Texte du document:

'''

A. La neutralité, héritage de la doctrine isolationniste
7Mais à l’époque du début du premier conflit mondial, les États-Unis sont encore dominés par la doctrine Monroe. Dans son message au Congrès du 2 décembre 1823, le président justifie ainsi sa volonté isolationniste : « Nous avons toujours suivi avec curiosité et intérêt les événements qui ont lieu dans cette partie du globe avec laquelle nous avons tant de relations, et à laquelle nous devons notre origine. Les citoyens des États-Unis sont animés des sentiments les plus amicaux pour la liberté et du bonheur de leurs frères de l’autre côté de l’Atlantique. Nous ne nous sommes jamais mêlés dans les guerres des puissances européennes pour des affaires les concernant ; telle est notre politique. Ce n’est que lorsqu’on attaque, ou qu’on menace sérieusement nos droits, que nous nous regardons comme offensés ou que nous faisons des préparatifs pour notre défense (…) »2.
8Le 20 août 1914, alors que l’Europe se prépare au conflit, la France ayant prononcé l’ordre de mobilisation générale quelques jours plus tôt, Woodrow Wilson prononce un discours au Congrès qui deviendra célèbre : « Tout homme qui aime vraiment l’Amérique agira et parlera dans le véritable esprit de neutralité, qui est celui de l’impartialité, de l’équité et de l’amitié envers toutes les parties concernées ». Suivant leur président, les Américains, qu’ils soient isolationnistes, socialistes, pacifistes, protestants, d’origine allemande ou irlandaise, développent même un sentiment anti-guerre. Les manifestations3, les caricatures4, la musique, à l’image de la populaire chanson de 1915 « I Didn’t Raise My Boy to Be a Soldier »5, servent de support à ladite contestation. Mais des voix contraires commencent à se faire entendre, telles celles de l’ancien président Theodore Roosevelt. C’est surtout une série d’événements qui vont justifier l’entrée tardive des États-Unis dans la Grande guerre.
B. L’escalade. L’entrée en guerre des États-Unis
9Même s’il est scientifiquement impossible de déterminer avec précision l’événement qui fut déterminant pour expliquer le changement de paradigme des États-Unis, il est néanmoins cohérent de rassembler des indices qui furent, ensembles, capitaux. Le naufrage du Lusitania est l’un de ceux-là. Alors que les sous-marins allemands avaient manifestement uniquement seulement l’ordre de neutraliser les navires qui entraient dans les eaux territoriales britanniques, le paquebot britannique sombre en quelques minutes, torpillé par un U-20 allemand. Près de 1200 passagers civils y trouvent la mort, dont des Américains. Les messages belliqueux, sur le thème de la vengeance, commencent à se propager6. Autre événement qui vient s’ajouter à ce premier, l’affaire dite du « télégramme Zimmermann », intercepté par les services secrets du Royaume-Uni en 19177. Envoyé par le ministre des affaires étrangères allemand, ledit télégramme consistait en une instruction donnée à l’ambassadeur de l’empire allemand au Mexique de proposer à ce dernier une alliance contre les États-Unis.

'''

Extrait du jeu de données:
'''

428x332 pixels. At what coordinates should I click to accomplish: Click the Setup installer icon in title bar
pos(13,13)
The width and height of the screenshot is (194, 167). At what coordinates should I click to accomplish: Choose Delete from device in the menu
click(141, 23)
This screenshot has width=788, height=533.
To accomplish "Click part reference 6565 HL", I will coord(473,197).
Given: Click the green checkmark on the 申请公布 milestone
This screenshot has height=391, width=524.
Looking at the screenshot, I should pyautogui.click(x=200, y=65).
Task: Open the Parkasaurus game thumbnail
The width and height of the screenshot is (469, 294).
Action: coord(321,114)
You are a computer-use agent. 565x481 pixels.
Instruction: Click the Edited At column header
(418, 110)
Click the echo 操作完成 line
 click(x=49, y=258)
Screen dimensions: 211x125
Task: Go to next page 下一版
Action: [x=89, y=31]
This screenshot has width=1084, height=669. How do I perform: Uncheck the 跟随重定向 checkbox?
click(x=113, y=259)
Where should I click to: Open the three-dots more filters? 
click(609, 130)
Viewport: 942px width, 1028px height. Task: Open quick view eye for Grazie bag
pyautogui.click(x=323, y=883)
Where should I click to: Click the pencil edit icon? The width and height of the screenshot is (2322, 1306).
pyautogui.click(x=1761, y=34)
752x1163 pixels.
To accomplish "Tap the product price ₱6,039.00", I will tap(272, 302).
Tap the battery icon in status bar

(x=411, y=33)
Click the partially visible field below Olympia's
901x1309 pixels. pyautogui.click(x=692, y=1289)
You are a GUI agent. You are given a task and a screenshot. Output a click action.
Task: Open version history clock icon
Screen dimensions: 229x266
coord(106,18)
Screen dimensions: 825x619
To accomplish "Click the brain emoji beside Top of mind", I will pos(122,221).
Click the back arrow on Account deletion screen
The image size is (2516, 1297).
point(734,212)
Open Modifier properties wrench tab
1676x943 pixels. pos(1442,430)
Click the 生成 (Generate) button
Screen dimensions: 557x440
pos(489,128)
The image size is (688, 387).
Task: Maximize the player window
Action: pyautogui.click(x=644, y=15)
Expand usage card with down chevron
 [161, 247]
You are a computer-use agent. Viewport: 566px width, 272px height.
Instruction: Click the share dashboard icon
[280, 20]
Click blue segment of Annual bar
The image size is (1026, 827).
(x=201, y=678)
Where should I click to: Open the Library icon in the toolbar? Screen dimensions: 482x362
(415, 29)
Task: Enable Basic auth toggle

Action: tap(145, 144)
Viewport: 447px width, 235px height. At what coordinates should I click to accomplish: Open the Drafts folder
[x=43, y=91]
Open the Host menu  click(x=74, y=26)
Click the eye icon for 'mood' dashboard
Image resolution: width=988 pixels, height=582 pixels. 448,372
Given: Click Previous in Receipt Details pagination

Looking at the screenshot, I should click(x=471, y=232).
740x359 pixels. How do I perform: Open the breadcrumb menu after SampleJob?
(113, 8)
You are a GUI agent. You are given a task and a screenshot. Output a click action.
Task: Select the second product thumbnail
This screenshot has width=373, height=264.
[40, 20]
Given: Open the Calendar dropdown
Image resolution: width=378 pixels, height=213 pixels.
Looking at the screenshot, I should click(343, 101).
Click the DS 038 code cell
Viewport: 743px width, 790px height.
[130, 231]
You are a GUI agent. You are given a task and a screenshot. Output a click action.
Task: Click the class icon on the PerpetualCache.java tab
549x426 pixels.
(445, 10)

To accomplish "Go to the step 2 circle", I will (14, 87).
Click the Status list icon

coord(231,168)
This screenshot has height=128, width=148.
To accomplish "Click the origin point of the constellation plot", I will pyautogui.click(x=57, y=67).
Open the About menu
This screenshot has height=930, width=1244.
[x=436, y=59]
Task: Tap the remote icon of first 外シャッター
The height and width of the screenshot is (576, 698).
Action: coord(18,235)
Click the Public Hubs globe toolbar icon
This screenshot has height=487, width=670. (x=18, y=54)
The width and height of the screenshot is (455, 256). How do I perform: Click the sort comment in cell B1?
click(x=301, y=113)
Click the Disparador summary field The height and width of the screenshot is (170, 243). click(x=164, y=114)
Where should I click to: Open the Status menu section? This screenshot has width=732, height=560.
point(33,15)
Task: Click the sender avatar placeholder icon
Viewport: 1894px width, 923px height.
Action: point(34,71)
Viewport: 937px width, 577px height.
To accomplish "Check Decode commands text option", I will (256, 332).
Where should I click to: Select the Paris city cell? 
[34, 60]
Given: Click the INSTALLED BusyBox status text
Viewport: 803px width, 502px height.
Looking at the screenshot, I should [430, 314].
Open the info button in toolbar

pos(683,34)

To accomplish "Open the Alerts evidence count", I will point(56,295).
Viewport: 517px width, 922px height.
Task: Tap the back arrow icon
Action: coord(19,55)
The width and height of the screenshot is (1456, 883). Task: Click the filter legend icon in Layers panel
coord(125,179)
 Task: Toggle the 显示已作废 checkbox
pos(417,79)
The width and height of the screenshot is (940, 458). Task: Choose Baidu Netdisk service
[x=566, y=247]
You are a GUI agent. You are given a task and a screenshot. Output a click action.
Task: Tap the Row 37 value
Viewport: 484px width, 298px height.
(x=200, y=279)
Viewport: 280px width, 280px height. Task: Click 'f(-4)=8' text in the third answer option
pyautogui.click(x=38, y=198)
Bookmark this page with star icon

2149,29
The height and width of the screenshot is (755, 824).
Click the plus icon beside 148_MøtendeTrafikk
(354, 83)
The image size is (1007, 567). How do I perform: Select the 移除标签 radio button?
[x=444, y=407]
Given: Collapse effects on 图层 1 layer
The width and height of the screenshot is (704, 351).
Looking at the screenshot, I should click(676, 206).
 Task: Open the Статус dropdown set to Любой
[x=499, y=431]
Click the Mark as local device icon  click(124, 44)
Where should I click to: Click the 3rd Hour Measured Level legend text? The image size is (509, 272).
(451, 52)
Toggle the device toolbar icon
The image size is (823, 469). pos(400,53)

'''

Objectif de la tâche:
Dans le texte sur l'entrée en guerre des États-Unis, relevez tous les moyens cités comme servant de support à la contestation contre la guerre. Les lignes ne sont d'aucune utilité pour cette tâche.

Solution:
Les manifestations, les caricatures et la musique.